> [Consigna]:
Resume en dos oraciones el texto sobre la pureza y la fidelidad.

> [Texto de origen]:
************

Nosotros iremos adelante, con la gracia de Dios, no como ángeles −que eso sería un desorden, porque los ángeles tienen otra naturaleza−, sino como hombres limpios, fuertes, ¡normales!: lo que hacen tantos en la tierra por un hogar, lo que hicieron nuestros padres con una vida de cristiana fidelidad, hagámoslo nosotros por el Amor de los Amores. Amad mucho, por tanto, la santa pureza, invocad a Nuestra Madre del Amor Hermoso, Santa María, y perseveraremos −alegres y sobrenaturalmente fecundos− en este Camino divino de nuestra Obra.

Si alguna vez sentís que está en peligro esa gracia que Dios nos ha hecho, no os debéis extrañar, porque −ya os lo he dicho− somos de barro: habemus autem thesaurum istum in vasis fictilibus92: una vasija de barro para llevar un tesoro divino. No te hablo para ahora: te hablo por si acaso, alguna vez, sientes que tu corazón vacila. Para entonces te pido, desde este momento, una fidelidad que se manifieste en el aprovechamiento del tiempo y en dominar la soberbia, en tu decisión de obedecer abnegadamente, en tu empeño por sujetar la imaginación: en tantos detalles pequeños, pero eficaces, que salvaguardan y a la vez manifiestan la calidad de tu entregamiento.

Si en algún momento se hace más difícil la lucha interior, será la buena ocasión de mostrar que nuestro Amor es de verdad. Para quien ha comenzado a saborear de alguna manera la entrega, caer vencido sería como un timo, un engaño miserable. No te olvides de aquel grito de San Pablo: quis me liberabit de corpore mortis huius?93, ¿quién me librará de este cuerpo de muerte? Y escucha, en tu alma, la respuesta divina: sufficit tibi gratia mea!94, ¡te basta mi gracia!

************

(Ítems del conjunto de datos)
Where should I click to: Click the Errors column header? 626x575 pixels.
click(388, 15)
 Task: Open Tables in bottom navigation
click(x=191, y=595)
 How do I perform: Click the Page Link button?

************

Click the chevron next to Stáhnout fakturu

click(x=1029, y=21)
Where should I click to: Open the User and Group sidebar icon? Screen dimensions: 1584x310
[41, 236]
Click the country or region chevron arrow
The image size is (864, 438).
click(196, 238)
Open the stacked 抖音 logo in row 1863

************

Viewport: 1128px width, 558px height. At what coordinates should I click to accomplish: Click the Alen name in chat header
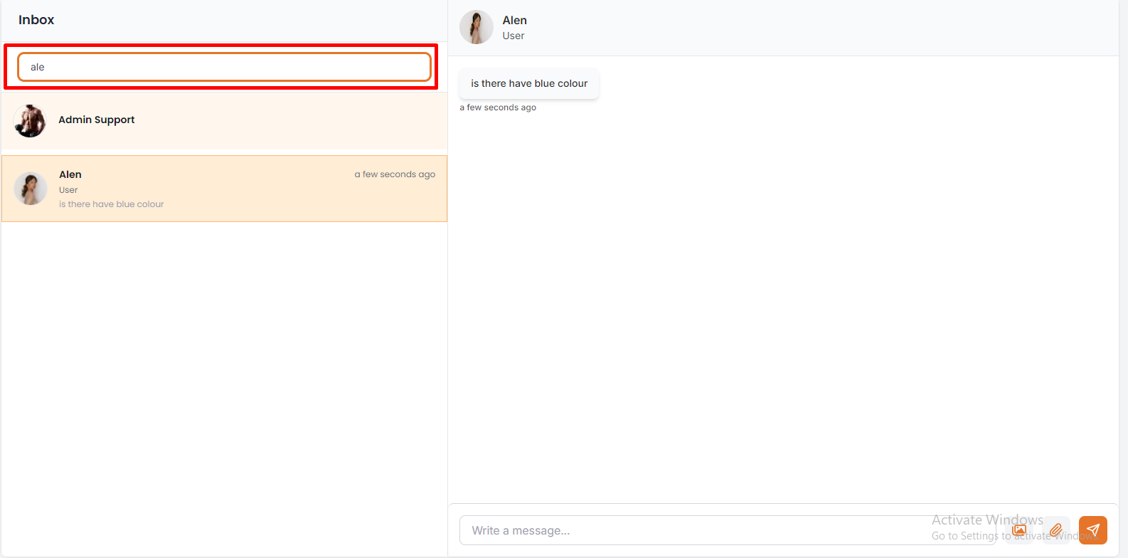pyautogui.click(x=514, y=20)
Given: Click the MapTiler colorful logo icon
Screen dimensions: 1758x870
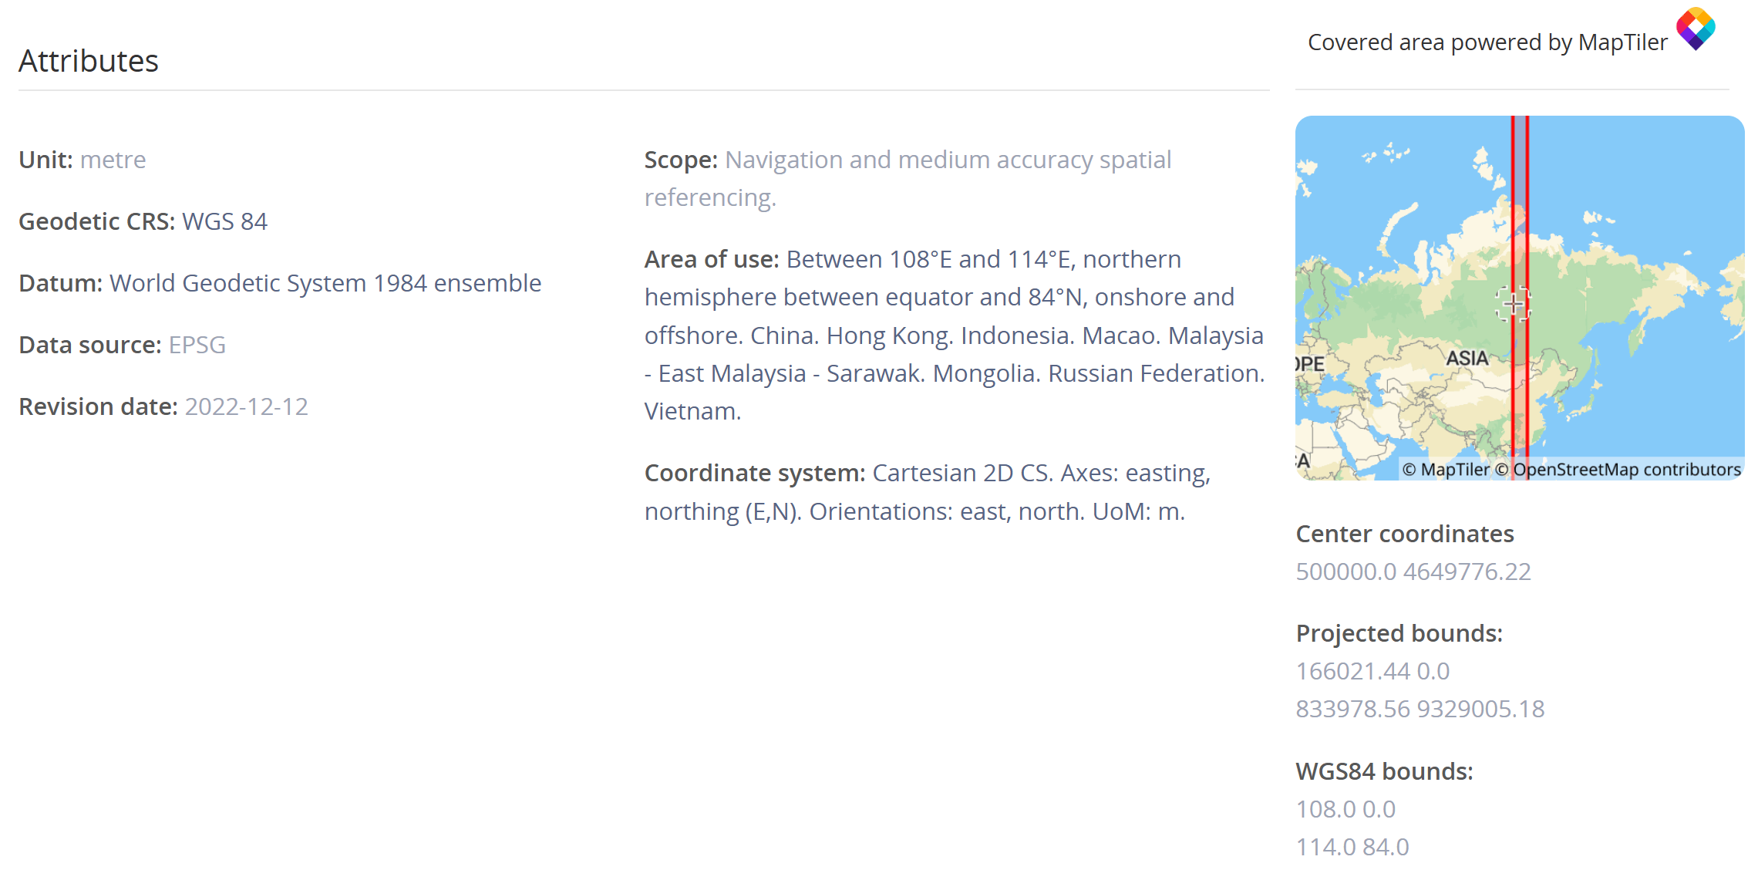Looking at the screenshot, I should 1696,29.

************

> [Respuesta escrita]:
El texto exhorta a seguir adelante como hombres limpios, fuertes y normales, a amar mucho la santa pureza y a invocar a Santa María para perseverar en el camino de la Obra. Advierte que, por ser de barro, el corazón puede vacilar, pide entonces una fidelidad hecha de pequeños detalles y recuerda, ante la lucha interior, la respuesta divina: «¡te basta mi gracia!».